The model used in these early studies was idealized for experimental investigation but not directly applicable to clinical scenarios; it involved surgical transfer of a plaque-bearing aortic segment from a mouse with atherosclerosis to another recipient mouse . To study the issue of foam cell mobilization out of plaques, we have developed new techniques that will now allow for the testing of how various therapeutics may impact egress from plaques . The principle of the new approach rests on tracking whether a nondegradable label brought into plaques by monocytes persists or disappears from plaques over time. The method first takes advantage of the high phagocytic/macropinocytic capacity of monocytes by labeling them with fluorescent latex beads intravenously . The technique is akin to a pulse-chase experiment, in which the prolonged ‘pulse’ phase is comprised of the period of time in which monocytes carry the bulk of the label in the circulation and could be recruited to tissues, including but not limited to atherosclerotic plaques. Because latex-labeled monocytes undergo an expected turnover from the circulation, the ‘pulse phase’ in mice with atherosclerosis lasts for about 5 days . Following this period, during the ‘chase phase,’ one can quantify the accumulation of label within plaques over time. If no phagocytes egress from plaques, then the quantity of label would persist indefinitely at the plateau reached after the pulse phase. However, if phagocytes leave plaques, some of the labeled phagocytes may be among them, and a loss of label would necessarily indicate egress from plaques, as the latex beads are not degraded and they could not be lost from plaques if the monocyte-derived cell that brought the label into the plaque died.
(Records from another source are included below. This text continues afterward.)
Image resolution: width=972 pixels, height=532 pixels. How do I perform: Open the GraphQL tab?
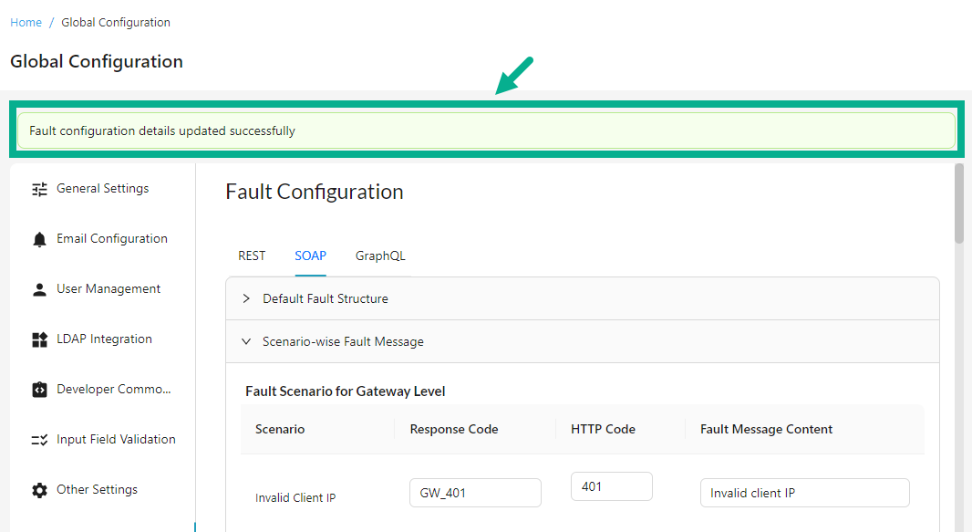pos(380,256)
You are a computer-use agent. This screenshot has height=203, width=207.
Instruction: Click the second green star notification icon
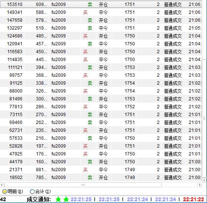66,199
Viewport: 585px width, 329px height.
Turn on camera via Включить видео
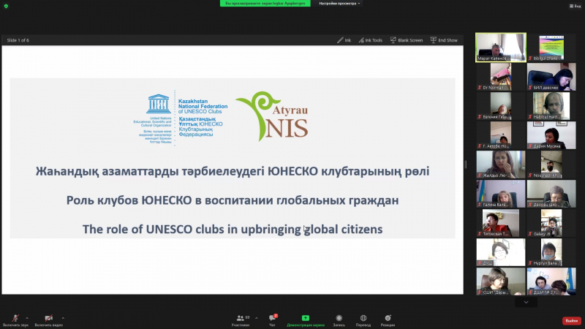tap(48, 318)
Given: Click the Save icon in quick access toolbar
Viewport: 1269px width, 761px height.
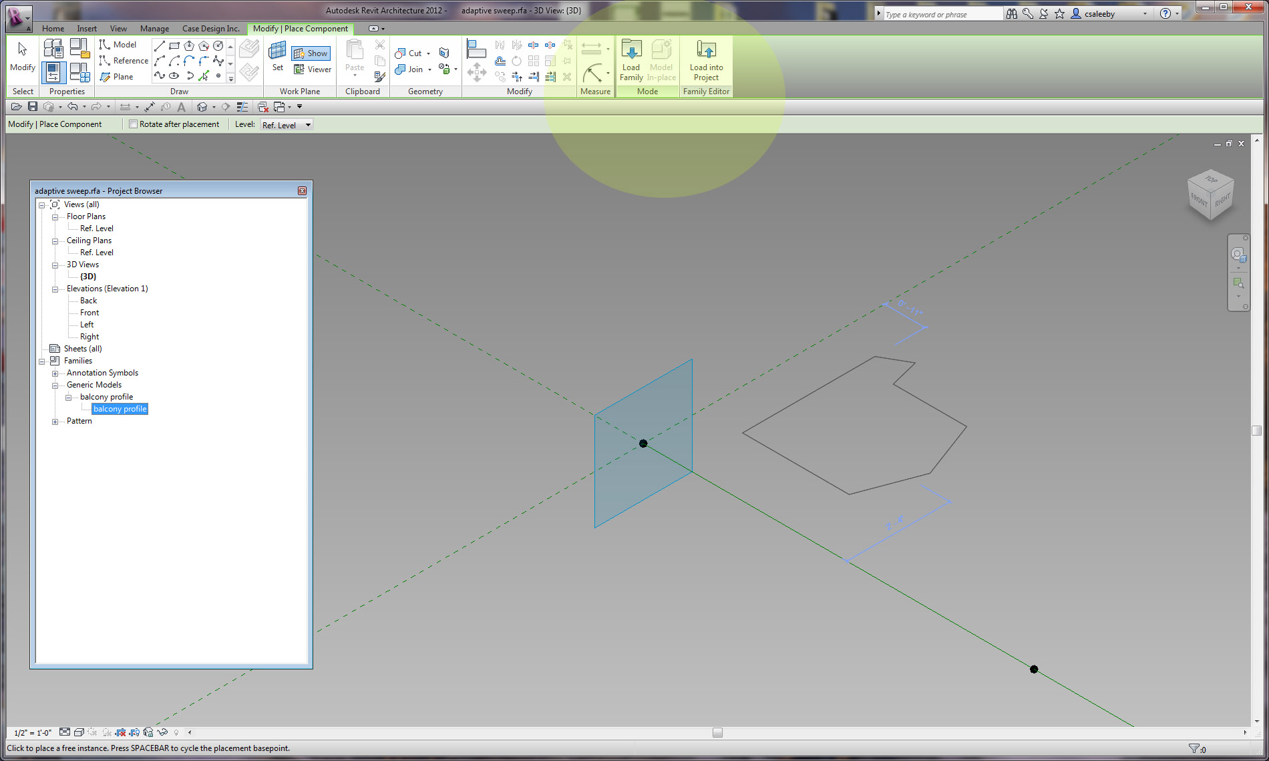Looking at the screenshot, I should (x=32, y=107).
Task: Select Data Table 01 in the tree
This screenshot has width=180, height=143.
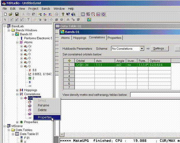Action: click(x=28, y=134)
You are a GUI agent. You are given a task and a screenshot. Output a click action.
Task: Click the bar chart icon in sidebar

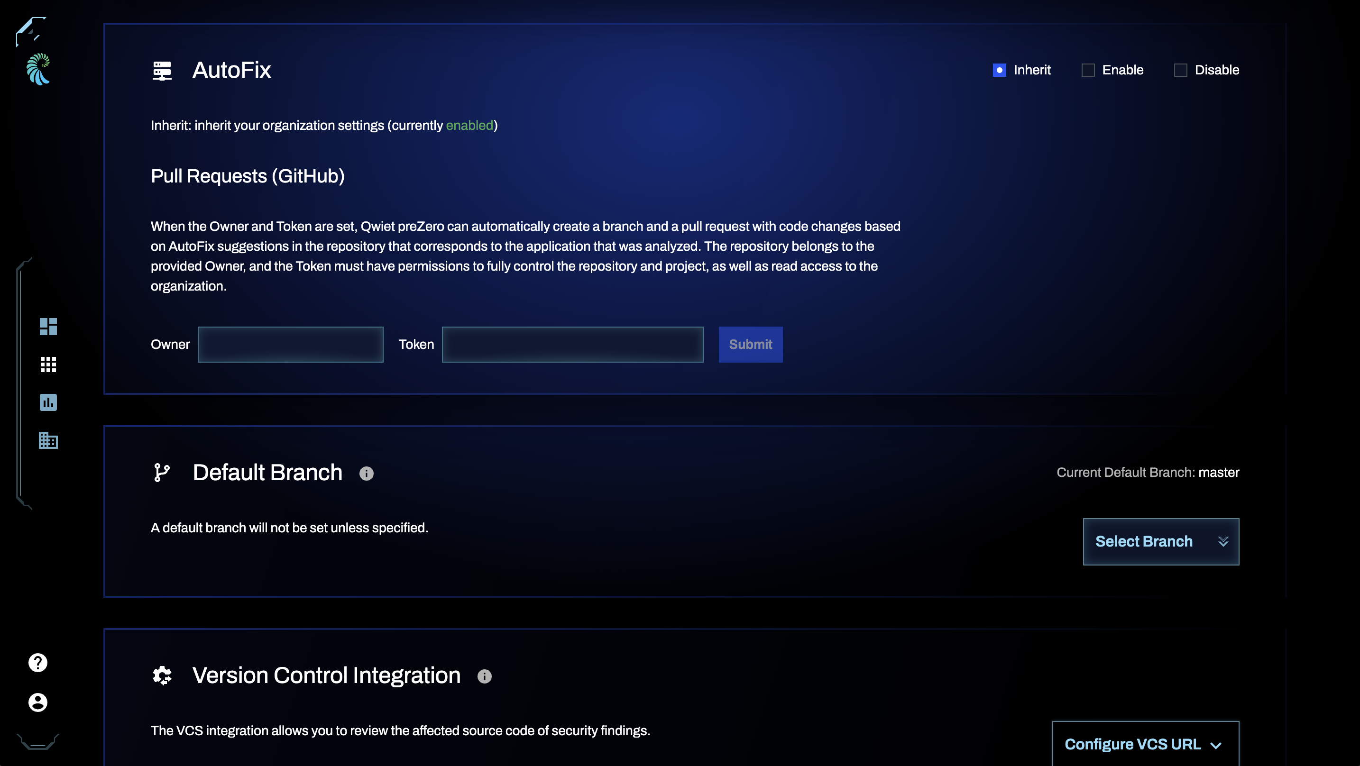[49, 402]
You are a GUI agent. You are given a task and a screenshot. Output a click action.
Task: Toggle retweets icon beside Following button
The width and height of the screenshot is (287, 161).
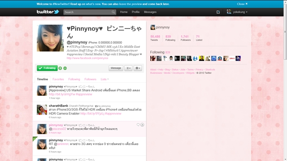pyautogui.click(x=65, y=68)
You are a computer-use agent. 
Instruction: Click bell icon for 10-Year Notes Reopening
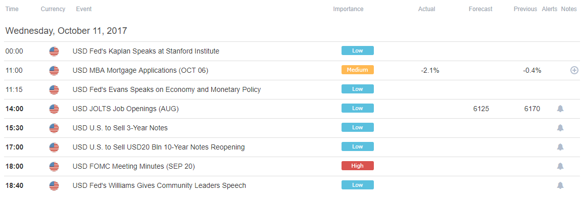pos(560,147)
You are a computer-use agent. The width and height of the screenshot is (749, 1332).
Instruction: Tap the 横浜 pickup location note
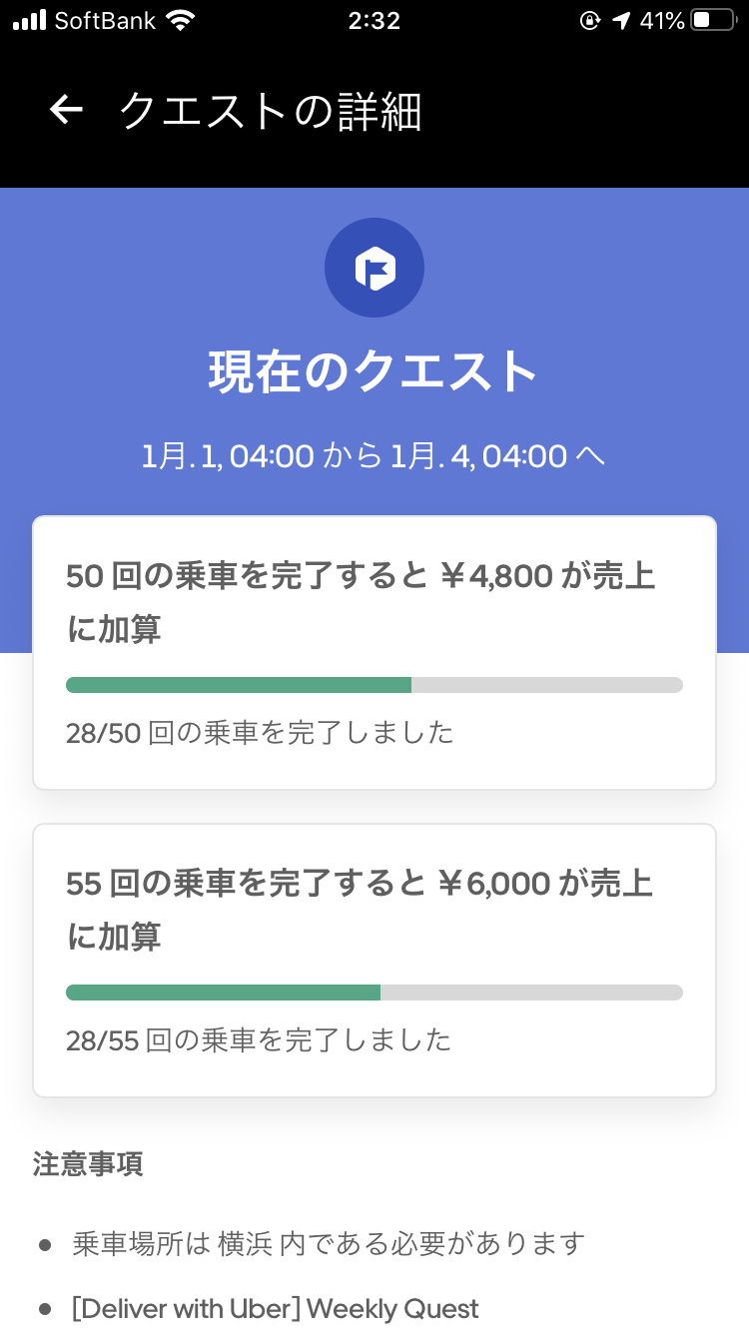[328, 1244]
Using this new technique, we have begun testing whether therapeutics like aggressive cholesterol lowering or administration of niacin or PPARγ agonists alters egress of phagocytes from plaques. These studies are still underway and will be discussed in the state-of-the art lecture. Only some therapies tested so far are able to induce emigration from plaques. One of the important benefits of inducing egress may be not only to modify plaque macrophage content but also to protect lesions from further growth of the necrotic core, a feature of vulnerable plaque.
Overall, it is clear that studies on the potential that ‘resolution programs’ can be restored in atherosclerosis is a frontier that holds promise for identifying new approaches to treatment, particularly for interventions that would affect established, advanced disease. Little is known about the mechanisms that would best facilitate the egress of foam cells from plaques, but the field is now positioned with the tools to make rapid progress in this area.
Disclosure of Conflict of Interests
The authors state that they have no conflict of interests.